メンバー同士付き合ったりするし、別れるとメンタルが削れる。めんどくせー女。

 このゲームの魅力としては、妙なリアルさ(注1)がある。雇ったアイドルは恋愛したりグループ内で派閥を作っていじめを行ったりSNSで炎上したりして、そのたびにプレイヤーは対応に追われることとなる。
 他のアイドル作品(注2)がキャラクターの魅力を伝えていわゆる「推し活」を煽るのとは対照的に、この作品におけるアイドルは極めて面倒な部下であり、マセガキであり、ハイリスクハイリターンな商品に過ぎない。プレイヤーは個人やグループを応援するというよりも、じゃじゃ馬たちをあの手この手でうまく宥めながら売り出すことに脳のリソースを割かねばならない。昨今のあらゆる対象を偶像化し、コンテンツ化し、消費しつくそうという資本主義の極みのような潮流を反映してるといった点ではまさに「リアル」な作品であると言える。

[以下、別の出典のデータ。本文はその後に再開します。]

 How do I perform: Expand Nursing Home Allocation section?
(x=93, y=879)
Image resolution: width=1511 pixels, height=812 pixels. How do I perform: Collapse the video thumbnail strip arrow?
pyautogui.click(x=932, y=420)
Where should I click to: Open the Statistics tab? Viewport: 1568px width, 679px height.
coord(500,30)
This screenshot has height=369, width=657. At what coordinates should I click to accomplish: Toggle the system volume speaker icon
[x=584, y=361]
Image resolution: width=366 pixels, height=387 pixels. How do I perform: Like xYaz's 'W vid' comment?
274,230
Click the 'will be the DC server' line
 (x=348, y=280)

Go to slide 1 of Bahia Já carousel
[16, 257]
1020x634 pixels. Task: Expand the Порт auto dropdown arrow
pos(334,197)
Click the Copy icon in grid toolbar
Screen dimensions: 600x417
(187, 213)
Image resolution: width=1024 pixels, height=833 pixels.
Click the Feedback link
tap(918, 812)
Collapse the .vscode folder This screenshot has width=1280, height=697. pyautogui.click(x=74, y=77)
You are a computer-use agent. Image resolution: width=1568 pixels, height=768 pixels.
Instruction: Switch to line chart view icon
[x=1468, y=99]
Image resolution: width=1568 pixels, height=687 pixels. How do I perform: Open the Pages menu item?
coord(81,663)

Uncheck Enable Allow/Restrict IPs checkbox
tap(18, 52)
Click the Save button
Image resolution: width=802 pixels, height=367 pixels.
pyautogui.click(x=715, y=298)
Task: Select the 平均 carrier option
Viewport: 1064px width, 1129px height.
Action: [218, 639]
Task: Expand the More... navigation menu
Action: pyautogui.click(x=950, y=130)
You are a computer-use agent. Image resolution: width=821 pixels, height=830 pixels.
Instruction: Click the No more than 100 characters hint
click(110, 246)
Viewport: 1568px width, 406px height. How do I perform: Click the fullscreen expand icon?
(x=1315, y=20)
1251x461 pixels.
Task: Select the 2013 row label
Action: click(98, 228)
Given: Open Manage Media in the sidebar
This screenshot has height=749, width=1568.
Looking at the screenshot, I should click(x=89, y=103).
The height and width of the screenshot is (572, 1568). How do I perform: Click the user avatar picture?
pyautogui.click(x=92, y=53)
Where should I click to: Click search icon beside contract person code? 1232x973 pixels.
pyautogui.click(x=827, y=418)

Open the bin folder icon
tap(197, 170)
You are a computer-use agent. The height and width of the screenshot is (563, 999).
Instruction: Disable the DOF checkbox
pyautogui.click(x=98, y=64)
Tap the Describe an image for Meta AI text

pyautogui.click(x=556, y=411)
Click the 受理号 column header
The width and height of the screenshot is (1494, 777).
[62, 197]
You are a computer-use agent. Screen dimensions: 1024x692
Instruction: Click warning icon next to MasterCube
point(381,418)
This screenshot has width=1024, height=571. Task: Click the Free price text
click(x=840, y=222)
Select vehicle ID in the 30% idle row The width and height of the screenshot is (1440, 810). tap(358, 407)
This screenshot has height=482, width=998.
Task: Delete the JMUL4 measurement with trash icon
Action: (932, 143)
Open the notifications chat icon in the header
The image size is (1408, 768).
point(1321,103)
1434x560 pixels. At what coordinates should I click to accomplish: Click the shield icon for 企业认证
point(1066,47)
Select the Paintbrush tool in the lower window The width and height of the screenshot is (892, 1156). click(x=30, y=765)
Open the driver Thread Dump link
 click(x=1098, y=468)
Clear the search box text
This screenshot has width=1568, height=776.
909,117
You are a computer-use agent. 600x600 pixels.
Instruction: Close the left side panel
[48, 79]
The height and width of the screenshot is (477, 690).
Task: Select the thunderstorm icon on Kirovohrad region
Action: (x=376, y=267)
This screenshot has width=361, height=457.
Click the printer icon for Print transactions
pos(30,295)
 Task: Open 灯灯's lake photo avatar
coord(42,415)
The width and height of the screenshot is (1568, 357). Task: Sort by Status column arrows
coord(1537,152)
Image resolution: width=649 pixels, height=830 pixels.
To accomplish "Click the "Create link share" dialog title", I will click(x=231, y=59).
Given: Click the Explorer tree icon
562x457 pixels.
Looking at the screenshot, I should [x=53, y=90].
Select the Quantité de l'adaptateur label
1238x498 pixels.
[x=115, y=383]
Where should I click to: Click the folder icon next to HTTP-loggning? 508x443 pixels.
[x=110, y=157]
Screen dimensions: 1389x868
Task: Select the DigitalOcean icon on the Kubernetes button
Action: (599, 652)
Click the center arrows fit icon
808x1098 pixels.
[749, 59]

注1……プレイヤーの殆どは業界の人間ではないため、これが「業界の真実」を描けているかどうかを判定することは極めて困難だ。これは昨今のリアリティーを売りとした作品の多くにも言えることだが、とりあえずブラックジョークを交えて皮肉るようなテキストを混ぜておけば、消費者は勝手にそこに「生々しさ=リアリティー」を見出し持ち上げてくれることは注記しておかねばならない。

注2……好きな、あるいは叩きたいコンテンツ名をここに代入。IDORY PRIDEではkanaが好きです。

 セールで購入した俺自身も、ブヒ目的というよりこうした経営シミュゲーに触れておきたいうという興味が先行しており、グループ名やアイドルのニックネームなんかもネタやパロディを交えながらつけていた。とりあえず本筋のストーリーを読みたい。次の解放条件はシングルチャート一位。ライバルグループが20万枚前後なのでそこに到達できるようにファンを増やさねば。このようにして数字と効率のゲームに興じていた。はずだった。



服攻めすぎだろ

 初期メンバー三人のうち一人、ファン数最多のみずごろう。
 前の記事で書いた通り、彼女は2024年の春に卒業予定だったが、影響力(下のゲージの真ん中のやつ)を行使して一年先延ばしにしてもらった。
 そして問題は一番下のゲージ。これは彼女にアタックすると増加するいわゆる恋愛関係のゲージらしい。本来は別の子にアタックしてみる予定だったが、あまりにも年齢的に幼すぎて制限がかかっていたため対象を彼女に変更した。

 アタックを重ね、なんとか外デートできるようになり、彼女との会話の時間も長くなっていく。
 どうやら彼女は教養がありかつ思慮深い性格らしく、様々な場所で深い人生観とアイドルを続けることに対する不安を吐露する。俺は「うんうんそれは社会が悪いね」とワンチャンムーヴをかましながらイベントを進め、その様子を配信で見ていたディスコ鯖のオタクたちからは「こいつプロデューサー失格だろ」と熱い声援が寄せられる。
 
 そして一緒に長い時間を過ごすにつれ、俺はみずごろうに対して「本気」になっていた。
 人前に立つ不安や自分のコンプレックスと向き合いながら前に進むその姿。俺に対する思わせぶりな態度は、いつしかストレートな愛情表現へと変化していた。彼女の友人であるちわわ(注3)に本気かどうか問い詰められながらも関係は続き、やがて正式に交際することとなる。

注3……俺が以前狙っていた子。

 唐突に「外がいい? 中がいい?」と聞かれてドキドキしながら家デートに進むと、あまりにもいい雰囲気の中会話が進み、なんかいい感じのボディタッチも発生する。これもうセックスだろ。セックスシーンを映せ。自民党政権の隠蔽体質はこんなところにも影響を及ぼしているのか。シュプレヒコールとともにイベントを進めると、とうとう結婚を迫られることに。彼女がアイドルを辞めるか、俺がプロデューサーを辞めるか。ゲームの進行なども考慮した末に前者を選ぶと、彼女はそれを肯定する。そして互いの視点でのモノローグに移行し、そして結婚式の一枚絵。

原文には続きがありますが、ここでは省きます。